Естественно, что, рассматривая в конце своей книги несколько возможных сценариев избавления от терроризма, Юргенсмейер крайне скептически относится к возможности его силового сдерживания. Попытки такового, предпринятые США в Ираке и Афганистане, в самом деле трудно считать вполне успешными. Однако и возможность преодолеть терроризм за счет его десакрализации - когда религиозная составляющая изымается из политики и возвращается лишь в сферу нравственности и метафизики, - исследователь считает маловероятной:
«Едва ли многие религиозные активисты захотят вернуться в то время, когда на публичной арене господствовали светские власти, а религии запирались в четырех стенах церквей, мечетей, храмов и синагог. Для большинства активистов социальные проявления космического противостояния обретаются в самом сердце веры, так что они мечтают вернуть религии ее «законное место» в центре общественного сознания».
Но что же, в таком случае, делать? Юргенсмейер считает, что эффективный способ борьбы с религиозным терроризмом таков:
«Религия одухотворяет жизнь общества и служит ему нравственным ориентиром. В то же время ей необходима толика рациональности и «честной игры», привитых ценностями Просвещения гражданскому обществу. Исходя из этого, конец религиозному насилию можно положить, лишь примирив между собою две вещи—некую умеренность в плане религиозного пыла и признание религии в качестве силы, возвышающей в жизни общества духовные и нравственные ценности. Еще один парадокс: исцелить религиозное насилие в конечном счете можно, только вернув самой религии подобающее ей уважение».
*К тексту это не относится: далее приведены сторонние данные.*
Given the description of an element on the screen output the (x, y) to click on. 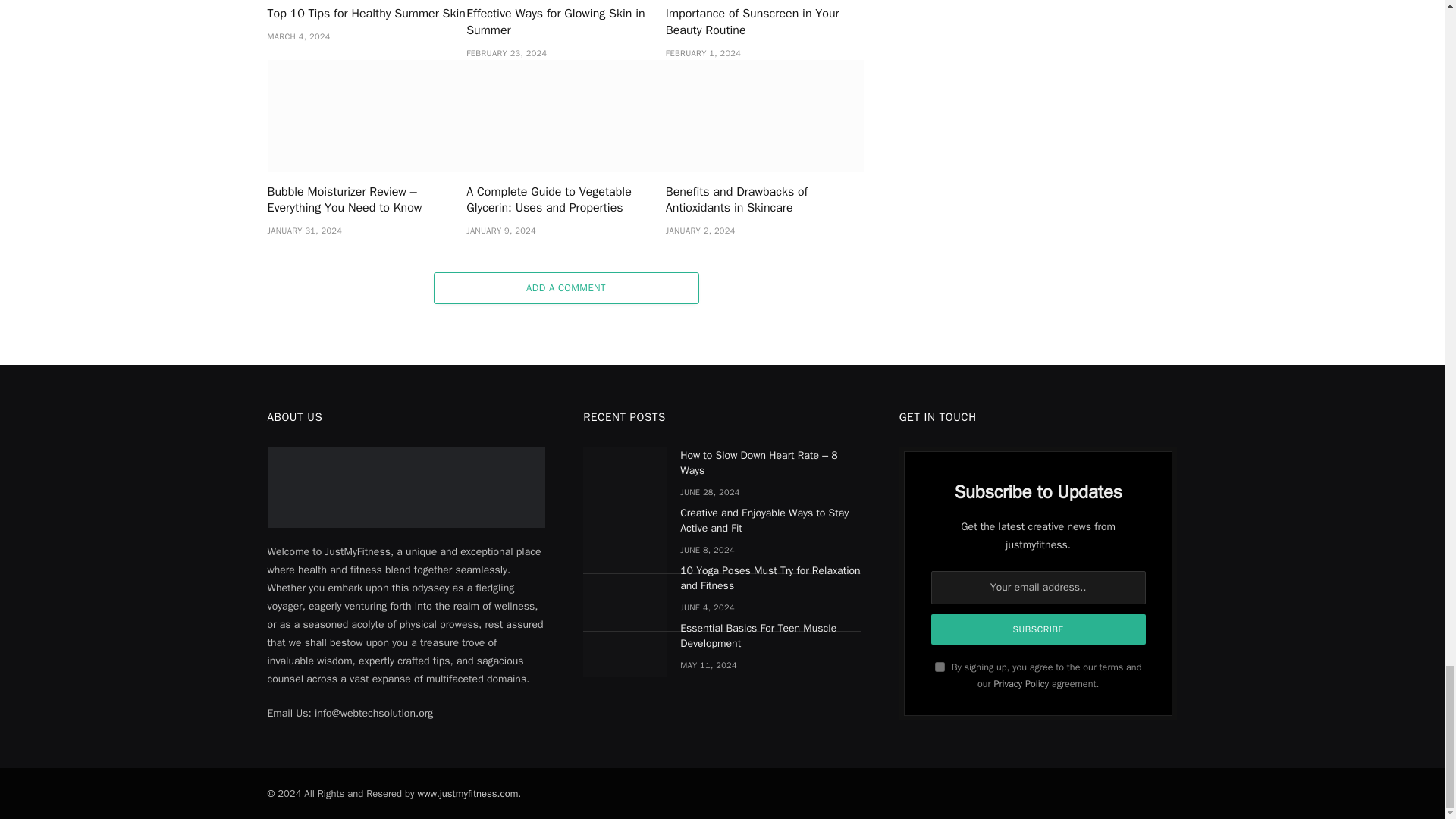
on (939, 666)
Subscribe (1038, 629)
Given the description of an element on the screen output the (x, y) to click on. 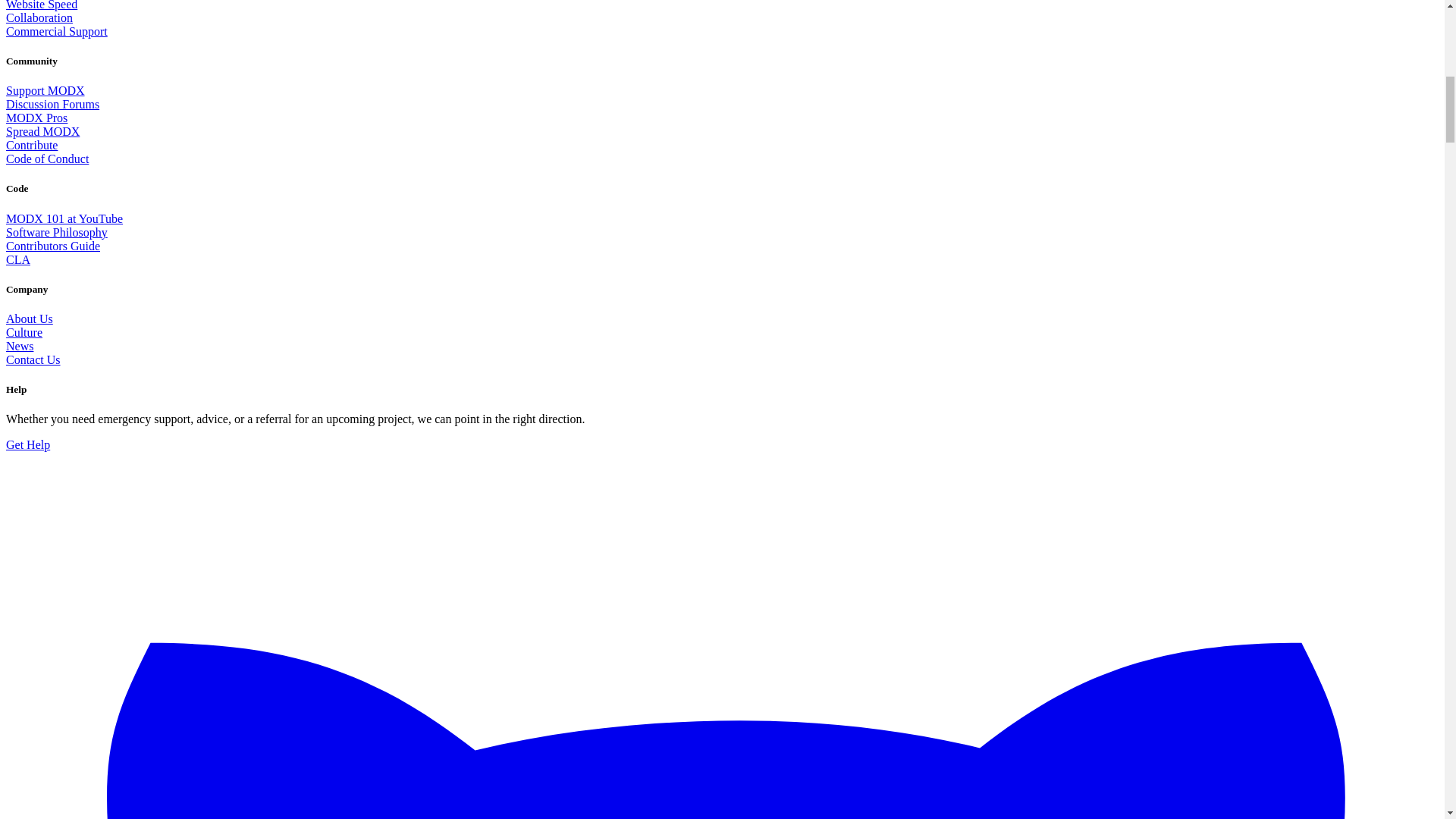
Commercial Support (56, 31)
MODX Pros (35, 117)
Culture (23, 332)
Spread MODX (42, 131)
Support MODX (44, 90)
Discussion Forums (52, 103)
About Us (28, 318)
Contribute (31, 144)
Get Help (27, 444)
Code of Conduct (46, 158)
Software Philosophy (56, 232)
News (19, 345)
MODX 101 at YouTube (63, 218)
CLA (17, 259)
Contact Us (33, 359)
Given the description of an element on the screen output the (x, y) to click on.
Юргенсмейер, проделавший фундаментальную - не говоря уже о том, что сопряженную с огромным риском для его жизни, - работу, имеет право на собственные выводы. Однако кто взвесит вожделенную «толику» и где баланс между уважением общества к религии и ее усилением, подавляющим все столь нелегко приобретенные в ходе многовекового социального развития общественные институты, а потому для современного общества неприемлемым? Страны, в которых таковой баланс соблюдается, немногочисленны и, как правило, не являются источниками терроризма. Те же сообщества, из которых религиозный терроризм обычно исходит, совершенно не готовы к умеренности религиозного пыла и вряд ли удовлетворятся тем, чтобы, вместо доминирующей и всеобъемлющей, роль религии свелась «всего лишь» к духовно и нравственно возвышающей.
Вероятно, единственное, что можно считать бесспорным по отношению к книге Марка Юргенсмейера: она ценна не рецептами, а честностью и безупречностью исследования.